Thyssenkrupp will lay off 11,000 people to stop losses rising to 1.6 billion euros
German conglomerate Thyssenkrupp plans to cut another 5,000 jobs, in addition to previously announced layoffs of 6,000 employees, to stem rising losses of € 1.6 billion in the last fiscal year.
The company said it plans to make a decision on what to do with its struggling steel business next spring after the division suffered losses of nearly a billion euros as the COVID-19 pandemic hit steel demand. ...
Shares of the company, which have already fallen by about 60% this year, have lost more than 7% of their value after this announcement, while analysts said that the prospects for next year are disappointing.
“We reject sweeping group-wide emission reduction programs. For us, this is preventing forced layoffs and preserving as many sites and jobs as possible, ”said Jürgen Kerner, Chief Treasurer of Germany's largest union IG Metall and Deputy Chairman of the Supervisory Board of Thyssenkrupp.
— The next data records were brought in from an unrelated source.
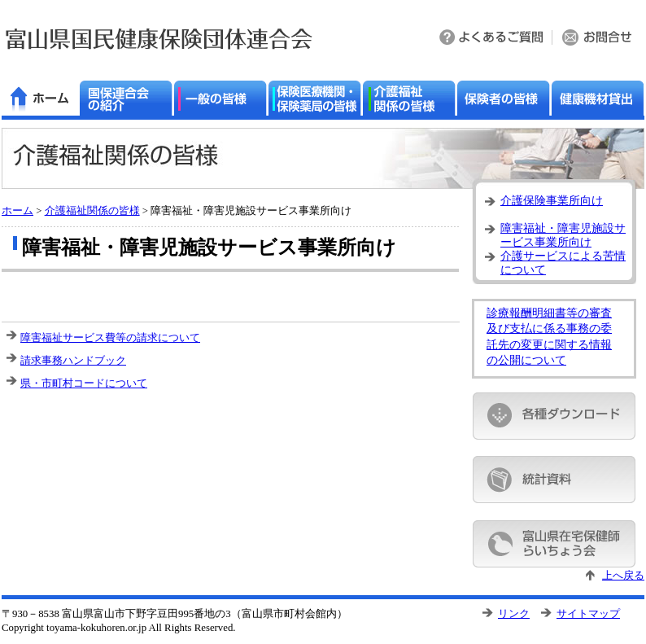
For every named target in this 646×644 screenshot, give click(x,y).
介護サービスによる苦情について (563, 261)
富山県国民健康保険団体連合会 (159, 38)
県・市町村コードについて (84, 383)
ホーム (17, 211)
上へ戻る (623, 576)
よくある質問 (492, 38)
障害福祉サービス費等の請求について (110, 337)
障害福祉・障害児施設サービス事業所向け (563, 233)
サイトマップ (588, 614)
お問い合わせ (598, 38)
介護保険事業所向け (552, 200)
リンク (513, 614)
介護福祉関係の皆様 (92, 211)
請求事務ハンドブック (73, 360)
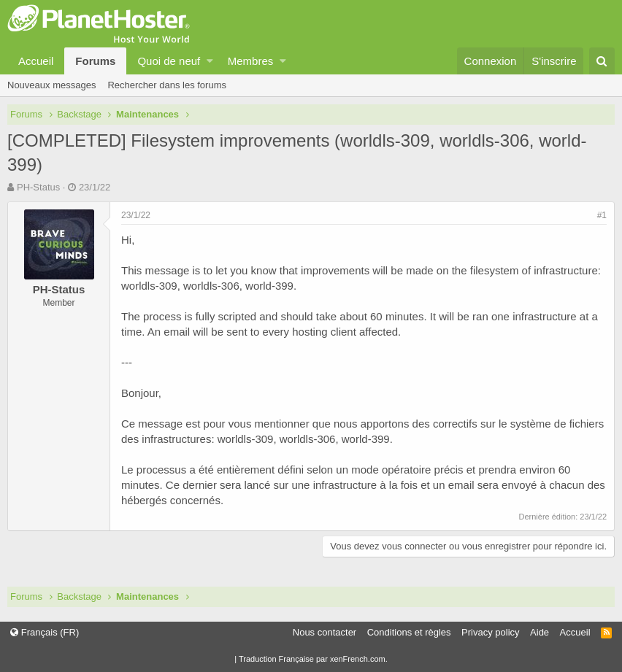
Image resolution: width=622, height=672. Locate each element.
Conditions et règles (409, 632)
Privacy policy (490, 632)
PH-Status (38, 187)
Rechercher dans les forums (166, 85)
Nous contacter (324, 632)
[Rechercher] (602, 61)
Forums (95, 61)
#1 (602, 215)
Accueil (36, 61)
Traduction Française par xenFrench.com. (313, 659)
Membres (250, 61)
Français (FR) (45, 632)
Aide (540, 632)
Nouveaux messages (51, 85)
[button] (210, 61)
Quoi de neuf (169, 61)
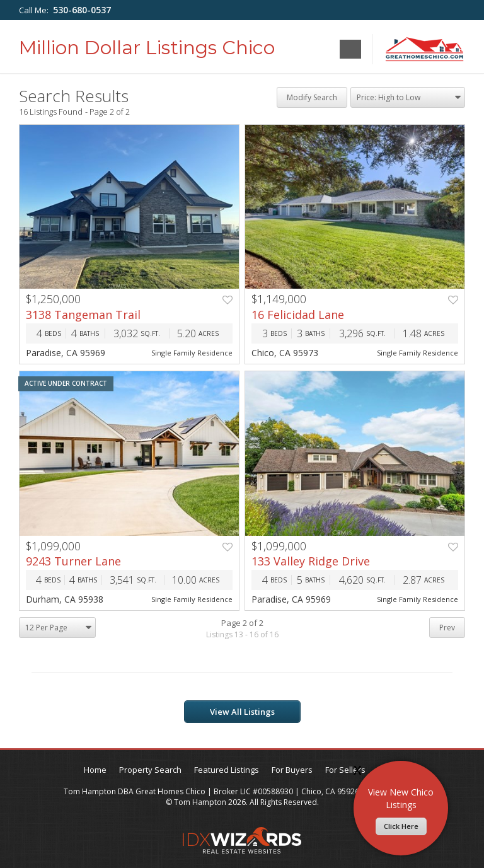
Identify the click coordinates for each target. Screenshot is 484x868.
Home (95, 770)
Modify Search (312, 97)
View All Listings (242, 712)
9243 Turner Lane (73, 561)
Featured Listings (226, 770)
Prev (447, 627)
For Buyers (292, 770)
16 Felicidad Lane (297, 315)
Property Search (150, 770)
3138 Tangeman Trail (83, 315)
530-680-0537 (82, 9)
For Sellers (345, 770)
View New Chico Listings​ (401, 811)
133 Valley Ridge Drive (311, 561)
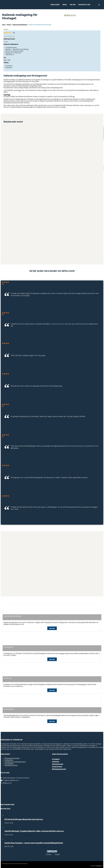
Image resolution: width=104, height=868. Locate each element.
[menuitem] (48, 854)
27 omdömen (10, 36)
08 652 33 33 (69, 15)
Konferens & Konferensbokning (15, 761)
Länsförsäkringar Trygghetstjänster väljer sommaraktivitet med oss (34, 830)
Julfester (55, 761)
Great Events (57, 766)
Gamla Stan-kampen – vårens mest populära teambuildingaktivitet (34, 842)
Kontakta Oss (84, 4)
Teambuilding (9, 708)
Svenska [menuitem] (48, 854)
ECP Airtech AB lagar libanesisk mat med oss (24, 818)
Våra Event (55, 4)
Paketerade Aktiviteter (12, 615)
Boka (64, 4)
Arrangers (56, 758)
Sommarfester (57, 763)
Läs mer (52, 627)
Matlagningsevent (59, 768)
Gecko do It (99, 865)
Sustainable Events (11, 764)
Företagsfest (8, 646)
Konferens (7, 677)
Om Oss (73, 4)
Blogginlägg (52, 850)
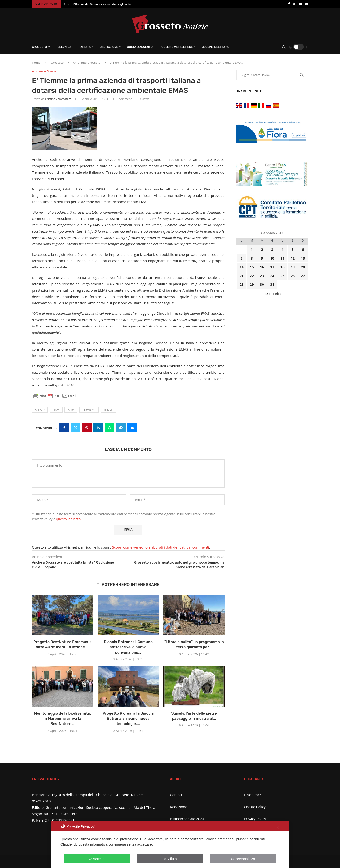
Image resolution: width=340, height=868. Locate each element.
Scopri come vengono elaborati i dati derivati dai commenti (161, 547)
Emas (56, 410)
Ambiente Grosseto (87, 62)
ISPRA (71, 410)
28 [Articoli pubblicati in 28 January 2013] (242, 284)
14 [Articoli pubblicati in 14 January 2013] (242, 267)
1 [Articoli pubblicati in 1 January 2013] (252, 249)
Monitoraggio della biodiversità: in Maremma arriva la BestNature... (62, 718)
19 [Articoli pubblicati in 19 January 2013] (293, 267)
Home (36, 62)
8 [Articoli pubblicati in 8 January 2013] (252, 258)
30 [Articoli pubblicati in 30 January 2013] (262, 284)
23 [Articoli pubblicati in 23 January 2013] (262, 276)
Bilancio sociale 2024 (187, 819)
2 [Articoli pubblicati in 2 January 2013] (262, 249)
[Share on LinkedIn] (98, 428)
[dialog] (170, 844)
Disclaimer (252, 795)
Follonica (63, 47)
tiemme (108, 410)
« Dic (266, 293)
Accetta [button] (97, 859)
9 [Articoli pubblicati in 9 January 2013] (262, 258)
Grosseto (39, 47)
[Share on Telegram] (121, 428)
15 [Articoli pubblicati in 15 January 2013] (252, 267)
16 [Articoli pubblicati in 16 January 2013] (262, 267)
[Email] (306, 4)
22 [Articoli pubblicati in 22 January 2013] (252, 276)
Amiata (85, 47)
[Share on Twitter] (76, 428)
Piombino (89, 410)
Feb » (278, 293)
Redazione (178, 807)
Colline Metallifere (177, 47)
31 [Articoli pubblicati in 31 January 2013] (272, 284)
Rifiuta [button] (170, 859)
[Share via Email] (132, 428)
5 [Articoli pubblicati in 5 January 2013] (292, 249)
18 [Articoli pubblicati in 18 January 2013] (283, 267)
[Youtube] (300, 4)
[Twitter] (294, 4)
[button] (64, 4)
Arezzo (40, 410)
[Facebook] (289, 4)
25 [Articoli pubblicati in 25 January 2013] (283, 276)
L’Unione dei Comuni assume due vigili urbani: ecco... (108, 4)
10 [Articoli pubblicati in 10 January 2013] (272, 258)
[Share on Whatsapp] (110, 428)
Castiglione (109, 47)
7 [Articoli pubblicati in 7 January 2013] (242, 258)
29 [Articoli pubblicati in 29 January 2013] (252, 284)
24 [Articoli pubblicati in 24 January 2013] (272, 276)
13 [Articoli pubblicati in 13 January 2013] (303, 258)
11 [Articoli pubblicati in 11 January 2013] (283, 258)
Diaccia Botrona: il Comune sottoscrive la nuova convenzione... (128, 647)
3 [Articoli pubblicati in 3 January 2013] (272, 249)
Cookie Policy (255, 807)
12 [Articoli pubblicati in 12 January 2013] (293, 258)
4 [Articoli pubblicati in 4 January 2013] (282, 249)
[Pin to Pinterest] (87, 428)
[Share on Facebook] (64, 428)
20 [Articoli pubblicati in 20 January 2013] (303, 267)
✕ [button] (278, 828)
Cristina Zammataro (58, 99)
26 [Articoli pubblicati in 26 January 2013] (293, 276)
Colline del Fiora (215, 47)
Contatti (176, 795)
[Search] (284, 47)
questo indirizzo (68, 519)
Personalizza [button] (243, 859)
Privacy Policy (255, 819)
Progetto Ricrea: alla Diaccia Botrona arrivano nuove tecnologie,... (128, 718)
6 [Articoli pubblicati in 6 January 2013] (303, 249)
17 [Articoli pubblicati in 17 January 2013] (272, 267)
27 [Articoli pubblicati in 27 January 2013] (303, 276)
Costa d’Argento (140, 47)
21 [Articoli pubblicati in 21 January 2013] (242, 276)
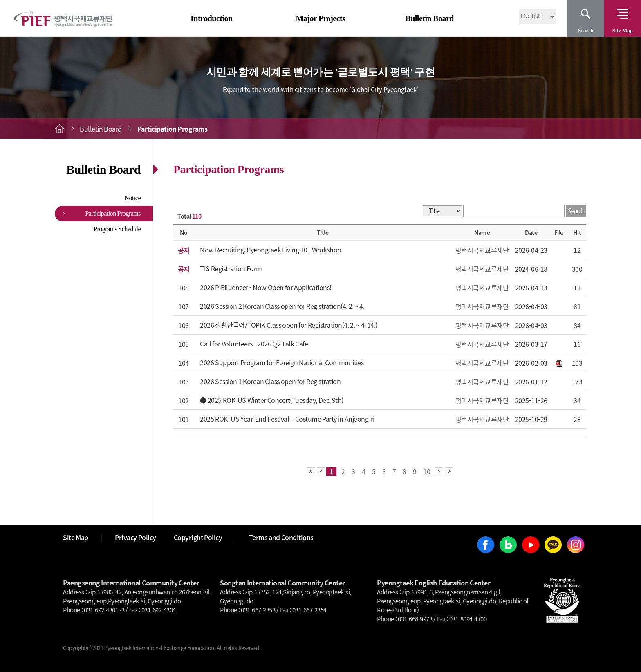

Commenting on the new wave of layoffs, ThyssenKrupp's head of human resources, Oliver Burkhard, said the company "is undergoing one of the largest business restructurings in ThyssenKrupp's history."
Thyssenkrupp, which also makes ships, car parts and trades in industrial materials, has already laid off 3,600 jobs since announcing the first cuts last year.
To help finance the restructuring and reduce debt, Thyssenkrupp sold its elevator business to private equity firms last year for more than € 17 billion, and the company is still in a difficult situation.
Thyssenkrupp tried to set up a joint venture for its steel business with India's Tata Steel, but the deal was blocked by Brussels last year under antitrust laws.
Thyssenkrupp, which has also held talks with Swedish steelmaker SSAB, is currently reviewing an optional indicative offer from British Liberty Steel to sell steel mills in Europe.